**Set task A**
In the Swedish grammar thread, rewrite the passage between "## schluckauf" and "of my control!", inclusive, changing "Spanien" to "Norge".
**Set task B**
Continue the Swedish grammar thread from the point where it stops.

**Extract provided**
Online translators are hopeless! You can't use bli to express that you're in a place. Remember that the main meaning is to become. You can use it to mean remain if you add the adverbial kvar (=still here/there): bli *kvar*, (and in some dialects, the adverbial is omitted in speech, but that's more than you need to know right now). So, back to Denmark:
Pelle åker hem imorgon, men jag *blir kvar* i Danmark. Pelle is going home tomorrow, but I'll remain in Denmark.
Pelle har åkt hem, men jag *är kvar* i Danmark. Pelle has gone home, and I'm still in Denmark. [speaking from Denmark, while you're still there]
Pelle åkte hem, men jag *blev kvar* i Danmark en vecka till. Pelle went home, but I remained in Denmark for another week.
Jag ska åka till Danmark imorgon. I'm going to Denmark tomorrow [it's my intention to go to Denmark tomorrow]
Jag kommer att vara i Danmark imorgon. I'll be in Denmark tomorrow [inevitably, I'll be spending tomorrow in Denmark]
Jag är i Danmark imorgon. I'll be in Denmark tomorrow. [mainly spoken, personal prediction]

I hope this makes sense. Perhaps the other Swedish foreros can come up with better explanations.

/Wilma


----------



## schluckauf

hello, 

thanks for the explanations. But I have one question:
why do you say: jag kommer att sakna dig and not Jag ska sakna dig?

Missing someone is sth. you cannot predict, like the train is late or the rain. Like in the example:
Jag kommer att resa till Spanien" communicates that the whole issue is somehow outside of the speaker's control, may be a business trip which leaves little choice or may be the spouse decides... ;-).
However, missing somenone is sth that is NOT out of my control! 
Am I right? Maybe it is just an exception? thanks for your help!


----------



## Södertjej

schluckauf said:


> hello,
> 
> thanks for the explanations. But I have one question:
> why do you say: jag kommer att sakna dig and not Jag ska sakna dig?
> 
> Missing someone is sth. you cannot predict, like the train is late or the rain.


Well, predictable can be kind of understood as unavoidable. It's a fact, not something I'll choose to do, it will just happen, which stresses the intensity of the longing for that person. It's the idea of unavoidable as in "Vi alla kommer att dö" (någon gång).


schluckauf said:


> Jag kommer att resa till Spanien" communicates that the whole issue is somehow outside of the speaker's control, may be a business trip which leaves little choice or may be the spouse decides...

**Data block**

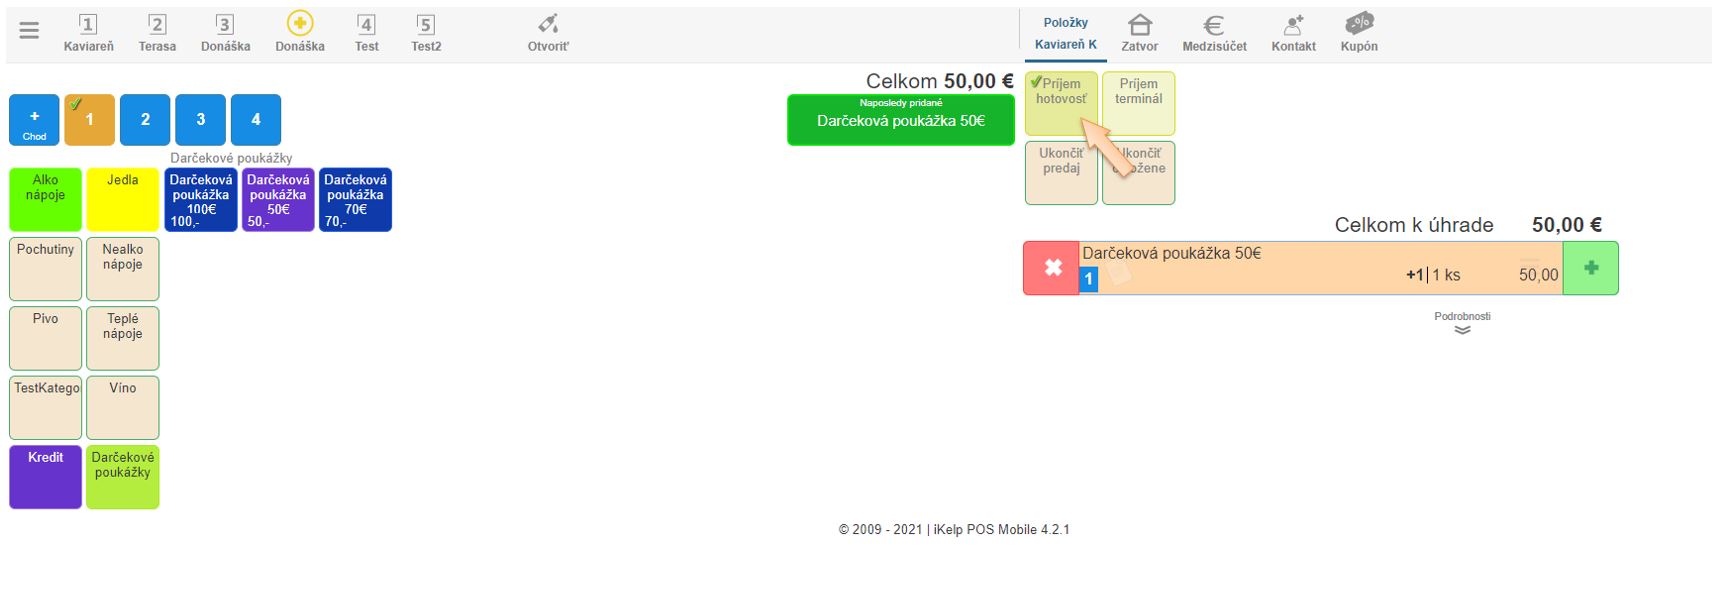This screenshot has width=1712, height=598.
Task: Open the yellow Jedlá category tile
Action: click(122, 199)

**Written reply A**
## schluckauf

hello, 

thanks for the explanations. But I have one question:
why do you say: jag kommer att sakna dig and not Jag ska sakna dig?

Missing someone is sth. you cannot predict, like the train is late or the rain. Like in the example:
Jag kommer att resa till Norge" communicates that the whole issue is somehow outside of the speaker's control, may be a business trip which leaves little choice or may be the spouse decides... ;-).
However, missing somenone is sth that is NOT out of my control!

**Written reply B**
Well, given the right context it may be something you have to do against your will, but it doesn't necessarily mean it always implies that. It could imply something like "all the arrangements are already made". A bit like when you use the present tense in Spanish to express future actions. "Me voy de vacaciones/viaje el lunes". It could imply it's out of your control (your boss is sending you to a meeting somewhere else "me voy de viaje el lunes" (por narices), nothing you can do about it. Or it could be just the opposite, you have decided you're leaving, made the arrangements and no one is going to stop you (it's out of "their" control): "me voy el lunes de vacaciones" (por mis santas narices).


----------



## solregn

schluckauf said:


> hello,
> 
> thanks for the explanations. But I have one question:
> why do you say: jag kommer att sakna dig and not Jag ska sakna dig?
> 
> Missing someone is sth. you cannot predict, like the train is late or the rain.



I don't agree, I think you can predict missing somebody. Jag kommer att sakna dig = I will miss you / I am going to miss you (*I know* I am going to miss you)

"Jag ska sakna dig" would be something like, "I have the intention to miss you" something you have *decided* that you will do.

In my opinion that's not how the principle of missing people works  You know it's going to happen because you care about the person, and there is nothing you can do about it...


----------



## Södertjej

Good point, Solregn. You can be certain you will miss that person (you know now what will happen in the future= when that person is away, you'll miss it), but you can't make up your mind to miss someone.


----------



## Candissrainbow

Hello, I know this post is quite old, but I'll see if anyone replies!

I was just wondering about 'kommer att' - is it possible to say it without the 'att', (like we sometimes say 'he helped me study vs. he helped me TO study), maybe if people are being lazy, or for poetic licence, or something?

It's just that I had asked someone to find out how to say a phrase and they wrote it (in what I think should be future tense) without 'att' - was it correct or a mistake? The sentence was:

"Och glöm inte alla löften ni kommer ge varandra".

Is this a mistake, or is there a grammatical explanation to this construction?

Many thanks for your help!


----------



## AutumnOwl

Candissrainbow said:


> "Och glöm inte alla löften ni kommer ge varandra".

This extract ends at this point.